[Element and text location data]
--- START ---

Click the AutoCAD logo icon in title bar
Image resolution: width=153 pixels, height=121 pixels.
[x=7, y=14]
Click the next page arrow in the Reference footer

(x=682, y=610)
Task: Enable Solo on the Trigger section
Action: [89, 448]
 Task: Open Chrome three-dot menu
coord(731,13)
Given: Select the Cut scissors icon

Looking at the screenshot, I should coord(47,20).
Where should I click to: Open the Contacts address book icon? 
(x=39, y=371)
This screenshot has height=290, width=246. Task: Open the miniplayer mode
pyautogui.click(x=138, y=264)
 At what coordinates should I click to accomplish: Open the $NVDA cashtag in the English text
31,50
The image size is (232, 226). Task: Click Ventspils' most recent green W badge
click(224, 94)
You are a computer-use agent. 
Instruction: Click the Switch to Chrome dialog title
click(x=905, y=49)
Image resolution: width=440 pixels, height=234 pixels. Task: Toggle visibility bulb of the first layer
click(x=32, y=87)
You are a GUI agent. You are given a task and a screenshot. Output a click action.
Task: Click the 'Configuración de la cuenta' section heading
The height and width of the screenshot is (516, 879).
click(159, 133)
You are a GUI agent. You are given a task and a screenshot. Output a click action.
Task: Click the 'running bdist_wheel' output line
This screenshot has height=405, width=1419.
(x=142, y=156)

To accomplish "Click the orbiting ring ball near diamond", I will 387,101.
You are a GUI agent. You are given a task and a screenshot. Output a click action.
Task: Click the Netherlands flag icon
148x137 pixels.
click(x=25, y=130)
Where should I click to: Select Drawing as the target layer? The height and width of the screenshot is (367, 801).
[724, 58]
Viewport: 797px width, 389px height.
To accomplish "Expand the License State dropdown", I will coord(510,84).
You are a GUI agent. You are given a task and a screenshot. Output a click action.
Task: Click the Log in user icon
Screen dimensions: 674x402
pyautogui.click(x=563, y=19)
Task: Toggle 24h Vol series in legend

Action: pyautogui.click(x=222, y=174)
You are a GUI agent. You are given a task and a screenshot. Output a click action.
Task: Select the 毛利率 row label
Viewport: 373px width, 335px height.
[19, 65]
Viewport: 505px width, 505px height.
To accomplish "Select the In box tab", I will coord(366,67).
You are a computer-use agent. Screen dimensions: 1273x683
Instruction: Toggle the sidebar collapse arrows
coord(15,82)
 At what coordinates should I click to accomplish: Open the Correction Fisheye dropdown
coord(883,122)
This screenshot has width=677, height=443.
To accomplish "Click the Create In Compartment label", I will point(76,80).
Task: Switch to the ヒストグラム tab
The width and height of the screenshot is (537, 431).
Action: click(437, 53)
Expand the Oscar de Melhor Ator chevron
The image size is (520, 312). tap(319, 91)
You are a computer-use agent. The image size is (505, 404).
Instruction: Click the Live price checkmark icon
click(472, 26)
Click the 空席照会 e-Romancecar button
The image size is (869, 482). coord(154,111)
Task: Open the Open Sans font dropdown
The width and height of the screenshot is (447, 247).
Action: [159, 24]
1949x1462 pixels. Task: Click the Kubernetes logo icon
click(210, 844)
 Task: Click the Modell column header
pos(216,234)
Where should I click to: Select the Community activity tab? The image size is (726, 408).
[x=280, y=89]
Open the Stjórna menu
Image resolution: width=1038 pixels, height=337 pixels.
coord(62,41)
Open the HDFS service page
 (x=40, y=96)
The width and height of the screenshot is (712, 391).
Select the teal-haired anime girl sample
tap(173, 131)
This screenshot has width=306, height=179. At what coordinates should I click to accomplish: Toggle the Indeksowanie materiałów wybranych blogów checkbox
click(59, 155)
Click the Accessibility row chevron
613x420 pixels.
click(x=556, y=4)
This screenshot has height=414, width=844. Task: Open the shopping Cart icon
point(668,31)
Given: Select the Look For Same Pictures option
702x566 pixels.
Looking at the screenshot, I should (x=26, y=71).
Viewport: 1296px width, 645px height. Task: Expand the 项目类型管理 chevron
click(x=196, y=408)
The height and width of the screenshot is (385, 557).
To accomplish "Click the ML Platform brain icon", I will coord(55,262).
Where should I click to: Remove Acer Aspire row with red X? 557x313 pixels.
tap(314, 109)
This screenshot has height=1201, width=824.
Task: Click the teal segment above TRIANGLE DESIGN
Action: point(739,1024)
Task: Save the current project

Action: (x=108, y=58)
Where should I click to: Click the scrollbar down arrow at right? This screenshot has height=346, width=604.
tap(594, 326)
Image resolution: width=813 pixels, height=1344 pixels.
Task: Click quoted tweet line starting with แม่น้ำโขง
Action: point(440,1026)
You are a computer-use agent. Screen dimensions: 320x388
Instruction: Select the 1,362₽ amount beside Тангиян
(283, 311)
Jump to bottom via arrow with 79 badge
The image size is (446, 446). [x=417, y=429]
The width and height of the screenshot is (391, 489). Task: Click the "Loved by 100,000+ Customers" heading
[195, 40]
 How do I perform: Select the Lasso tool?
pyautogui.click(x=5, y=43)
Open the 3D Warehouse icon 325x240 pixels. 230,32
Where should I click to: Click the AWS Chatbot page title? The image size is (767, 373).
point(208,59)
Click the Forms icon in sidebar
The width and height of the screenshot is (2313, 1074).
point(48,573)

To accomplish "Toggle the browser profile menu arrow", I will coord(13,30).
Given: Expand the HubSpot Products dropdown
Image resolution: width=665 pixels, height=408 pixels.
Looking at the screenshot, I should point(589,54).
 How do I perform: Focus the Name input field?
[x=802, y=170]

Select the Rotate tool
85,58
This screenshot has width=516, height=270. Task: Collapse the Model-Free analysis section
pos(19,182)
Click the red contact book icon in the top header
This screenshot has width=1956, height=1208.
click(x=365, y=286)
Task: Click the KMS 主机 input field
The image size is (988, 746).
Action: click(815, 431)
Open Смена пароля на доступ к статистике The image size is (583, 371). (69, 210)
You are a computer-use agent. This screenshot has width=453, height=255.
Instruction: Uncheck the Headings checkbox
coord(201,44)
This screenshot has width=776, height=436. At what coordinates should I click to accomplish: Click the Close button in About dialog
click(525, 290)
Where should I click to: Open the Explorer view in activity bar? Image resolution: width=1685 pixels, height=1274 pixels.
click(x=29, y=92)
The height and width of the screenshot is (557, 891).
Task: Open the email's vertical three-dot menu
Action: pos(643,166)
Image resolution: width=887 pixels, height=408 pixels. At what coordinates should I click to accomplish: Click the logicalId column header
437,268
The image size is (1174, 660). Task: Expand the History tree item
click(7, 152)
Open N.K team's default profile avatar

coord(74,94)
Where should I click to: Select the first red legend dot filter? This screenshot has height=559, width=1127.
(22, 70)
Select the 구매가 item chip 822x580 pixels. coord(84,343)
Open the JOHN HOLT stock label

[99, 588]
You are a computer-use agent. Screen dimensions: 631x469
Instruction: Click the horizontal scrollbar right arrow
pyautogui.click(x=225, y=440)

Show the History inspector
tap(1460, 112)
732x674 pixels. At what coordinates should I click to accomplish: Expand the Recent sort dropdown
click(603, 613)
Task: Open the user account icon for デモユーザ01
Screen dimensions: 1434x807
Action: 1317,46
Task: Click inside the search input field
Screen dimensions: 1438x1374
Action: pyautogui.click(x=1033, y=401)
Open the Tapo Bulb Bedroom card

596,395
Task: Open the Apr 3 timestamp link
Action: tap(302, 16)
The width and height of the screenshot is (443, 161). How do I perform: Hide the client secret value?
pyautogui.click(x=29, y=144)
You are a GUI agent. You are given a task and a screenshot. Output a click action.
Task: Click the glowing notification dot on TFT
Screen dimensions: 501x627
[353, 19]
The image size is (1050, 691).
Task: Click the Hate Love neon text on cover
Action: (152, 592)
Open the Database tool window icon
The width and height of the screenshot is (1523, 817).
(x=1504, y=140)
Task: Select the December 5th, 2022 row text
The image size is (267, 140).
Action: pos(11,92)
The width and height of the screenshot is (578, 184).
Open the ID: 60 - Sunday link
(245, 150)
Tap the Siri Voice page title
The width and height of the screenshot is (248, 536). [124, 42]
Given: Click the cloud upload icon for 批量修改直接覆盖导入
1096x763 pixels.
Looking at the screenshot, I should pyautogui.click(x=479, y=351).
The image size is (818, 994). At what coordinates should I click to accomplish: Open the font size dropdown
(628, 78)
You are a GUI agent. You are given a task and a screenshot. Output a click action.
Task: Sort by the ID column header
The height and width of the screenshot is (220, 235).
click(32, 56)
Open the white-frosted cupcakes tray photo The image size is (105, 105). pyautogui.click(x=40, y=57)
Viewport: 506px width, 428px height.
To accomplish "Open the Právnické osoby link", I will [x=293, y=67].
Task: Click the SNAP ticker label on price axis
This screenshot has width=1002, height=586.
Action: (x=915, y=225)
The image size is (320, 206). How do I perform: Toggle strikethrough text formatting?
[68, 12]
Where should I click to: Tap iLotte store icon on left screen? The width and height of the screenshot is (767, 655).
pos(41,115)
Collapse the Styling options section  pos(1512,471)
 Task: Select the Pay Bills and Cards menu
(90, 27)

--- END ---

- [Exercise prompt]:
Pick out every line in the material above that contains the word "link", and copy each one.

- [Response for this exercise]:
Task: Open the Apr 3 timestamp link
Open the ID: 60 - Sunday link
To accomplish "Open the Právnické osoby link", I will [x=293, y=67].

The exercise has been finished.